5 ways to strengthen program administration and prepare for renewals
Here's how risk managers can gear up for more extensive and challenging renewal negotiations with insurance carriers.
As the commercial insurance market continues to harden, many risk managers are gearing up for more extensive and, in some cases, challenging renewal negotiations with their insurance carriers.
Besides dealing with potential requests from carriers for higher rates and more restrictive terms and conditions, risk managers may have to adjust or expand coverages based on facility shutdowns and consolidations, mergers, acquisitions, changes in property values and other factors. What’s more, they may have to do so with less staff or some team members continuing to work remotely due to the impact of the COVID-19 pandemic in certain areas of the world.
As they work to address these circumstances, a key first step may involve revisiting their insurance program administration to make sure they can readily access and analyze all their critical policy information. Here are five ways for risk managers to strengthen and streamline their overall insurance program administration.
1. Consider going digital. If you’re analyzing program structures involving multiple policies, coverages, premiums, terms and conditions on a year-over-year basis or across a period of several years, it’s arduous to pull all the relevant data from paper policies or even electronic files.

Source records
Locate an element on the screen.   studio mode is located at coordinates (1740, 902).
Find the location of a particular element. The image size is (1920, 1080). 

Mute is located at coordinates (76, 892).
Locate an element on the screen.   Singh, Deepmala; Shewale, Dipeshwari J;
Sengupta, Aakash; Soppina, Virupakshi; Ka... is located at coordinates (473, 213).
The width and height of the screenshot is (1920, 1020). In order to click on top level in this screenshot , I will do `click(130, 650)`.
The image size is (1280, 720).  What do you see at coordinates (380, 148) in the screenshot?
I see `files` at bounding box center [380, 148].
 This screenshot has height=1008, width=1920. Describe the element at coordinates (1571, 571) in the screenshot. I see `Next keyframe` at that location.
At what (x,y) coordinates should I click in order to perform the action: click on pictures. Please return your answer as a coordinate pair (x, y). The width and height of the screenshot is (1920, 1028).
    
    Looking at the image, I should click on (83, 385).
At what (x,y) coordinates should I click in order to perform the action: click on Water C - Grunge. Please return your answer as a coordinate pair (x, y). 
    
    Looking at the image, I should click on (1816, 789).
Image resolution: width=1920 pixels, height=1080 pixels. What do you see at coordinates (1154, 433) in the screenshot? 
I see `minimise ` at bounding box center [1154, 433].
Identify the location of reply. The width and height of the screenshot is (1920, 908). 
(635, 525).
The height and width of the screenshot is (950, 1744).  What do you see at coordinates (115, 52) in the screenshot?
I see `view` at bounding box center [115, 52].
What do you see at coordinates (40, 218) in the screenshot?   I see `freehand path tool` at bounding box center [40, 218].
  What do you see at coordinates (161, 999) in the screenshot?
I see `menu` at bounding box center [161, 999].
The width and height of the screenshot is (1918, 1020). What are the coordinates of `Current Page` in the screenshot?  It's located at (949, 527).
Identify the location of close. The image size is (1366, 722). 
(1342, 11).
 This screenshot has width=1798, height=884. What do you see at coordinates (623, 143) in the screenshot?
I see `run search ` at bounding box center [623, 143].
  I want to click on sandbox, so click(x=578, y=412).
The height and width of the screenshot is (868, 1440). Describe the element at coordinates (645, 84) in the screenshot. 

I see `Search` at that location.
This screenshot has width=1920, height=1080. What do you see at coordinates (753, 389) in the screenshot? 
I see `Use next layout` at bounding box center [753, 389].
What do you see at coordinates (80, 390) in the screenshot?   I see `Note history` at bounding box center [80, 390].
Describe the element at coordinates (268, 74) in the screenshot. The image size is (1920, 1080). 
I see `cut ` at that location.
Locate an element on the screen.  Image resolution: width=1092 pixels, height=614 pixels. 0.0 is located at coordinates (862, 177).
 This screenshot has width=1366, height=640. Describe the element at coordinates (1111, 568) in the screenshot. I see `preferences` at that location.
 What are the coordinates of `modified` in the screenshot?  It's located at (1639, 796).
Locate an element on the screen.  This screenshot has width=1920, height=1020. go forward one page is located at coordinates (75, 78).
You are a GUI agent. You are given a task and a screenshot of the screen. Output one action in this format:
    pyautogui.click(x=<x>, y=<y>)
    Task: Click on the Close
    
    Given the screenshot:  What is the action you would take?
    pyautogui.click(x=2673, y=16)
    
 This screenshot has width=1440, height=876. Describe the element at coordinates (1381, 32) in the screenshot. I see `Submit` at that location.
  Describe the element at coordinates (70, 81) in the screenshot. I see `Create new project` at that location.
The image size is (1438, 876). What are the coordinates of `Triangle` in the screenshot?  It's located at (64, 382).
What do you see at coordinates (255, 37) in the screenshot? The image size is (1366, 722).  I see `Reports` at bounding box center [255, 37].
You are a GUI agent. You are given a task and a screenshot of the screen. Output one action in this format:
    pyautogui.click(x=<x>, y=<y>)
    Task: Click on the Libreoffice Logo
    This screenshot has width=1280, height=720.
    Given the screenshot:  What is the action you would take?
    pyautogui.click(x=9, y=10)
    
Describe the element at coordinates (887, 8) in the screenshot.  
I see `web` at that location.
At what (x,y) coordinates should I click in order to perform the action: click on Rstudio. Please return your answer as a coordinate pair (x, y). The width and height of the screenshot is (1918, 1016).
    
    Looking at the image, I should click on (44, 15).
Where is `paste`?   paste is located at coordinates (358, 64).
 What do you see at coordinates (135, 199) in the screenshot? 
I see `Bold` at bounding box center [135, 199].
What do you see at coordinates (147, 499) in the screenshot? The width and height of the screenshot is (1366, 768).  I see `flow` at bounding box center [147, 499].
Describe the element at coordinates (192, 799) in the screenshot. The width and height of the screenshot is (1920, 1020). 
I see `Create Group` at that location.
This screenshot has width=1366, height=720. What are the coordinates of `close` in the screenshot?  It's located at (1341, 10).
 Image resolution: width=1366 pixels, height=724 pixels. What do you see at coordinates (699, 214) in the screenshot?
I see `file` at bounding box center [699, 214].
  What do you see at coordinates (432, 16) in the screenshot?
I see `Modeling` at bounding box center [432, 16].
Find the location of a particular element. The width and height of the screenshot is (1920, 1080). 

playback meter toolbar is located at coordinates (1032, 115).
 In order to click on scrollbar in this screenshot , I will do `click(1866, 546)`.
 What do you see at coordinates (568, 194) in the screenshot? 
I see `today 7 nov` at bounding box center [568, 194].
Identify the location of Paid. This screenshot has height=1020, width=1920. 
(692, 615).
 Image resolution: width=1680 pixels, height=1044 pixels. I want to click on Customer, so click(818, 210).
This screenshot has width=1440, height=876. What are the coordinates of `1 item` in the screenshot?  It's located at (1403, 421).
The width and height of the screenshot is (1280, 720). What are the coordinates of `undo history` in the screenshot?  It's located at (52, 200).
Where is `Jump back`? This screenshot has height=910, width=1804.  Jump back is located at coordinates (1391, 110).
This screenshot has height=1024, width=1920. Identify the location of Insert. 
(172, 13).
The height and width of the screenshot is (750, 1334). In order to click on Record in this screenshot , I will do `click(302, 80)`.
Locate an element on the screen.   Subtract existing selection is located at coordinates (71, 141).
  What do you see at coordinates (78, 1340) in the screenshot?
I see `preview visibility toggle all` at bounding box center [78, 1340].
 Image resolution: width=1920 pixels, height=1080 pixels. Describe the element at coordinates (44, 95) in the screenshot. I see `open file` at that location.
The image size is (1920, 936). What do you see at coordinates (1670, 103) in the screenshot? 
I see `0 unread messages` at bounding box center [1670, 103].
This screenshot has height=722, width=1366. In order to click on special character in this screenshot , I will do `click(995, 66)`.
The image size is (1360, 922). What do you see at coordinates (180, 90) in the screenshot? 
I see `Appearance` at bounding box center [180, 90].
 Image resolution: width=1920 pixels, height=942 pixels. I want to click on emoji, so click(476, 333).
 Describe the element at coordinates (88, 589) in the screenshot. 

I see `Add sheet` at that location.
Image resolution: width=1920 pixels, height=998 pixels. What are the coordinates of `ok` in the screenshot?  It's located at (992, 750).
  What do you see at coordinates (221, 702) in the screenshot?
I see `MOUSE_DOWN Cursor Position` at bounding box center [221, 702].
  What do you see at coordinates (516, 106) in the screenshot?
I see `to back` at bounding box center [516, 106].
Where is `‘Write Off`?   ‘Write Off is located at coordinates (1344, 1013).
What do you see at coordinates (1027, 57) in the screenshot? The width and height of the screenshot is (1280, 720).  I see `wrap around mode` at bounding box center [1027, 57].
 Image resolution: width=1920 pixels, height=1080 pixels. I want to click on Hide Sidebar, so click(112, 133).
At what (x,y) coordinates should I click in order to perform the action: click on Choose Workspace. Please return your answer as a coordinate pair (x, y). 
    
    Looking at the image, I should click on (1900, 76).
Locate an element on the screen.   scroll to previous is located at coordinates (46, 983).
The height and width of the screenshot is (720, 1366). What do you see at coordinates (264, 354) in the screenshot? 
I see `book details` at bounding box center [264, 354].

**Task list**
1 > Answer these questions from the renewals article, each on its own line:
(a) According to the article, what is the commercial insurance market continuing to do?
(b) How many ways for risk managers to strengthen their program administration does the article offer?
(c) What is the first of those ways?
2 > Edit the passage of the renewals article that begins at the words "Besides dealing with" and stops after "insurance program administration.", replacing "carriers" with "insurers".
The entries are separate material, not part of the renewals article.

**Responses by item number**
1 >
(a) It is continuing to harden.
(b) Five.
(c) Consider going digital.

2 >
Besides dealing with potential requests from insurers for higher rates and more restrictive terms and conditions, risk managers may have to adjust or expand coverages based on facility shutdowns and consolidations, mergers, acquisitions, changes in property values and other factors. What’s more, they may have to do so with less staff or some team members continuing to work remotely due to the impact of the COVID-19 pandemic in certain areas of the world.
As they work to address these circumstances, a key first step may involve revisiting their insurance program administration to make sure they can readily access and analyze all their critical policy information. Here are five ways for risk managers to strengthen and streamline their overall insurance program administration.